THE LONG ROAD HOME: The Aftermath of the Second World War
Author of A WAR OF NERVES (‘this detailed study of psychiatric
casualties in war will surely become the standard work’ – Anthony Storr,
The Times; ‘Utterly absorbing study of the century-long relationship between
psychiatry and the military’ – Richard Overy, Literary Review; ‘a bold,
harrowing, provocative, fiercely intelligent work’ – Scotland on Sunday)
Ben Shephard offers a radical reassessment of the aftermath of World
War Two.
Surprisingly early in the Second World War – long before an Allied victory
was assured – people began to plan for what would follow. They were
haunted by memories of what happened a generation before – when the
millions of soldiers killed on the battlefields of the Great War had been
eclipsed by the millions more civilians carried off by disease and starvation
in its aftermath – and were determined that this time around the ceasefire
would not be followed by a civilian disaster.

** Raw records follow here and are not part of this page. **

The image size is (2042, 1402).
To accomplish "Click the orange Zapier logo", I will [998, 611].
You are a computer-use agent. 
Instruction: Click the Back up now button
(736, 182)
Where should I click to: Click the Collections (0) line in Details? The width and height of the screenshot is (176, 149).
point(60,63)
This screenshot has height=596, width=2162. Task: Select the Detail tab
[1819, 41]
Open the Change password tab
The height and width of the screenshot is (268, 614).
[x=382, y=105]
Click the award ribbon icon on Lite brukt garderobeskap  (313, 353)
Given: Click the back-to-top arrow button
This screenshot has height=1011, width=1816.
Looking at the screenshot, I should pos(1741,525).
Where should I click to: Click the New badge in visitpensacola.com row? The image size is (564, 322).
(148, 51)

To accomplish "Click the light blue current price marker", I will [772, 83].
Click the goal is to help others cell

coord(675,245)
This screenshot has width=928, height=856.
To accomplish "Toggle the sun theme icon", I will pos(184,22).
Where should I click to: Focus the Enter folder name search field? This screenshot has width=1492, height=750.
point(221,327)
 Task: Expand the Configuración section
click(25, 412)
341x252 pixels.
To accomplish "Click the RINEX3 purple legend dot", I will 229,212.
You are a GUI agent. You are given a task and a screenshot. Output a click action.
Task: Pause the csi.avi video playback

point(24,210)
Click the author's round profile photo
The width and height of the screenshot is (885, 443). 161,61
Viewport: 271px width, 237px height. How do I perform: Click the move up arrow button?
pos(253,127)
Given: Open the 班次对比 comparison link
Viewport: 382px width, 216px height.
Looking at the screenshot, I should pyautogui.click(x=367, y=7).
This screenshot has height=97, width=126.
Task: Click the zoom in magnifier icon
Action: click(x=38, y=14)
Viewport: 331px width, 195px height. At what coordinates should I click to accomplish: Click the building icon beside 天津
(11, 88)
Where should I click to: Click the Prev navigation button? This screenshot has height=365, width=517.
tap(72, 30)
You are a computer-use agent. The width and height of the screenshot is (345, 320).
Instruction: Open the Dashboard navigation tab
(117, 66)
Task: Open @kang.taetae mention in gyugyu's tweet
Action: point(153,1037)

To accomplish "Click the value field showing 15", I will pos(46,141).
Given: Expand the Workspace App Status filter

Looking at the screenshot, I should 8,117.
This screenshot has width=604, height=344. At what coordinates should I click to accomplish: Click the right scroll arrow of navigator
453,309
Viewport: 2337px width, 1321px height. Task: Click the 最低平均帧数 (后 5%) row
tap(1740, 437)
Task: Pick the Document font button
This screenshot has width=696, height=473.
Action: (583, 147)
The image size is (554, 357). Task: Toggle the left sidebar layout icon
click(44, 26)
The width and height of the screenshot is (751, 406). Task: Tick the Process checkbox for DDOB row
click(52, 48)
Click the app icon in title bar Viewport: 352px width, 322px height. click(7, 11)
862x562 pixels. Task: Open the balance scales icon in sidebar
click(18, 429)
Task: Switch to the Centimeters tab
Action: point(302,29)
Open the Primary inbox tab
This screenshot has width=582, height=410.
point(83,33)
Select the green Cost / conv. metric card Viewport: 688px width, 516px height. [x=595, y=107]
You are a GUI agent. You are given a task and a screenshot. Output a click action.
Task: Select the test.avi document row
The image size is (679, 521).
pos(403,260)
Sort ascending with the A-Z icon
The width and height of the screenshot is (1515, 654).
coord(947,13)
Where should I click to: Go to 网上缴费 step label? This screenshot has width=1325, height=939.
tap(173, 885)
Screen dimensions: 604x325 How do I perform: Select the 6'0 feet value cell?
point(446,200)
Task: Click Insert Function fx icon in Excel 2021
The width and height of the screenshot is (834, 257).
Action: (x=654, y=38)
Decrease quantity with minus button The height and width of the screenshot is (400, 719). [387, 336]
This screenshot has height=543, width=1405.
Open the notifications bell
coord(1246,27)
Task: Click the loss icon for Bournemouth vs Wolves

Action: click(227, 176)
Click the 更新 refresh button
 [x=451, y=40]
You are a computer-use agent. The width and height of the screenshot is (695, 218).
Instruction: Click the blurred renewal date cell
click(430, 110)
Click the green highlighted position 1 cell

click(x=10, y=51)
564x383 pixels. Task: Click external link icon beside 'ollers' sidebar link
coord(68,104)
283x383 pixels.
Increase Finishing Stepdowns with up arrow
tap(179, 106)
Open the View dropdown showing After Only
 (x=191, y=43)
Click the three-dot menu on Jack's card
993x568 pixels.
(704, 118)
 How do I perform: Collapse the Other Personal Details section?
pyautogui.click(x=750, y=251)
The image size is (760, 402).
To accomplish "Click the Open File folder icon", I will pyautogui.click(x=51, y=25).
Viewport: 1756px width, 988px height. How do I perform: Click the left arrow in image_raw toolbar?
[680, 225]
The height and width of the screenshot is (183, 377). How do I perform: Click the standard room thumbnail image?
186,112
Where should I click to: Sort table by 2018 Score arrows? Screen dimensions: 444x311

Confronted by an entire continent starving and uprooted, and with the help
of a new UN body to aid the populations of Europe and Asia, Allied planners
did not single out victims of the Nazi death camps for particular attention,
but devised strategies to help all ‘displaced persons’ – as they had become
known by 1943.
Most of the fifteen million foreign labourers in Germany were speedily
repatriated. But a million and a half people – Jews, Poles, Ukrainians,
Latvians, Lithuanians, Estonians and Yugoslavs – refused to go home. It took
the Allies seven years to resolve this problem. In so doing they altered
the whole basis of their immigration policy, created the state of Israel and
let thousands of war criminals go free.
THE LONG ROAD HOME is a ground-breaking account of the aftermath of
war and the creation of a new world order.